Sometimes clients don’t view themselves as having an eating disorder, or substance abuse problem – and present to therapy trying to address their depression and anxiety without treating the addictive or compulsive disease. Answers to assessment questions are minimized, or denied along with the painful core issue. No matter how much I may like someone, no matter how much I may wish to attach, support or help them, I will experience these as ill-fitting cases for me, cases where I will not be of use, where my hands are tied, my skill set the wrong one, or the modalities I offer are inappropriate to apply to the issues at hand. I will end up – in service of best practice and the clients well-being – referring the case on, (sometimes sadly and unfortunately experienced by such client as “sending them away” no matter how I try to articulate my limitations)

But these are not in any way bad clients, they are merely clients for whom I would be an expressly bad, or at best a not-good-enough therapist.

I have also been the wrong therapist for clients who may think that they want analytically informed therapy, but who in actuality want a great deal of concrete advice, or for me to dictate the number of sessions, focus exclusively on symptom reduction (rather than also searching for deeper understanding, more meaning in life, and greater acceptance of themselves) assign homework sheets, want me to provide concrete answers and prescriptions to “so what should I do now?” or expect that I will be the one to somehow “fix the problem.”

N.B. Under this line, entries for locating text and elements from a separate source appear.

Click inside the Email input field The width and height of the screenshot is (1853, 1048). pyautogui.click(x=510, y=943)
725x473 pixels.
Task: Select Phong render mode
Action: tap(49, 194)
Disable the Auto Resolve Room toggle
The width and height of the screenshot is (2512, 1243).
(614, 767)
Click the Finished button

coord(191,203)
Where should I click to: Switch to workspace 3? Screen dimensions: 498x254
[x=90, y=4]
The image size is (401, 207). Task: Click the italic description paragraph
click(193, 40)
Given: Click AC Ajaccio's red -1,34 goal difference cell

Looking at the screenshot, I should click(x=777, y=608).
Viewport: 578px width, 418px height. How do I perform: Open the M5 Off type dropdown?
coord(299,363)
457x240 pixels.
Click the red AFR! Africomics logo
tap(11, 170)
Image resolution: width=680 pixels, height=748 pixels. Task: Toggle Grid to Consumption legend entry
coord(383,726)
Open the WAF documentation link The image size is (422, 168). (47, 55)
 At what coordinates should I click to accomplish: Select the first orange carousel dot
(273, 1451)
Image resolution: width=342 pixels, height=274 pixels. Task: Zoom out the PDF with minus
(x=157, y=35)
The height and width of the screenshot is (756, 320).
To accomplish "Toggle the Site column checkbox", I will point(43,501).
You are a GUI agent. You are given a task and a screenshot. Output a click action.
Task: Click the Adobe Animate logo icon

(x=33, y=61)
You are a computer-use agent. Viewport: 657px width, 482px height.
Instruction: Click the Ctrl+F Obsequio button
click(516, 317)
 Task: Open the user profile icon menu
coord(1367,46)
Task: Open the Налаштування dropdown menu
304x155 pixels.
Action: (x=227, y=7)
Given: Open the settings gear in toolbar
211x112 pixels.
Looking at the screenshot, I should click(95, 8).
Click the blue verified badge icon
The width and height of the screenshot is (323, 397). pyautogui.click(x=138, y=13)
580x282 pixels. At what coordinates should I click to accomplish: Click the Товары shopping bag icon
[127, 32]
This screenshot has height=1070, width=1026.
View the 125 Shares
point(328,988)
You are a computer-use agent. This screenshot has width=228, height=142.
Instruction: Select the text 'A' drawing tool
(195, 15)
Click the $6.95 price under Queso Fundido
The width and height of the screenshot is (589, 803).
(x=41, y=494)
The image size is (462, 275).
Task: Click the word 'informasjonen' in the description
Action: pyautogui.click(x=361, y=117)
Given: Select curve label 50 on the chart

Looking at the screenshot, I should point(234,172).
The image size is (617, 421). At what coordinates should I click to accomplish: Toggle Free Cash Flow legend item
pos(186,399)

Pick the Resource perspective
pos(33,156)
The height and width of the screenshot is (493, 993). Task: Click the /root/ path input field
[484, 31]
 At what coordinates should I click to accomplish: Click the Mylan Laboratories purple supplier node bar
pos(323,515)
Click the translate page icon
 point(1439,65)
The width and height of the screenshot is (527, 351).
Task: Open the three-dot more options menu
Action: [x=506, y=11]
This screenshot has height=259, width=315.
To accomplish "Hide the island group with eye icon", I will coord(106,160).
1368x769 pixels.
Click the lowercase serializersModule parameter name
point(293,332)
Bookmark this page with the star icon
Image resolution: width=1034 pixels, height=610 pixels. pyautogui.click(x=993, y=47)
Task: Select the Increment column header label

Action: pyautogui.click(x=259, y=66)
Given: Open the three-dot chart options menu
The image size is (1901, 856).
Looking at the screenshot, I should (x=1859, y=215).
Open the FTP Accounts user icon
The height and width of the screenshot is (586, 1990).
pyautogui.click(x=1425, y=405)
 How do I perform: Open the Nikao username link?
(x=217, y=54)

There are plenty of respectable therapists and coaches who work in a variety of cognitive, behavioral, and solution focused models, many of whom I admire, as well as groups and programs which will also offer more highly structured services. I begrudge no client (or therapist) their path or their process – it simply isn’t mine.

I’m going to ask you about your night-time dreams and try to engage you in exploring the symbolic content within and around you. I’ll ask about your past, your future, your relationships other people animals, the Earth as a whole, and to me. I’ll try to understand if your work and sexual life are satisfying and meaningful to you.

And if that isn’t what you want from therapy, I am sure to annoy the hell out of you. And you will blanketly reject what I do have to offer, which won’t be that much fun for me either.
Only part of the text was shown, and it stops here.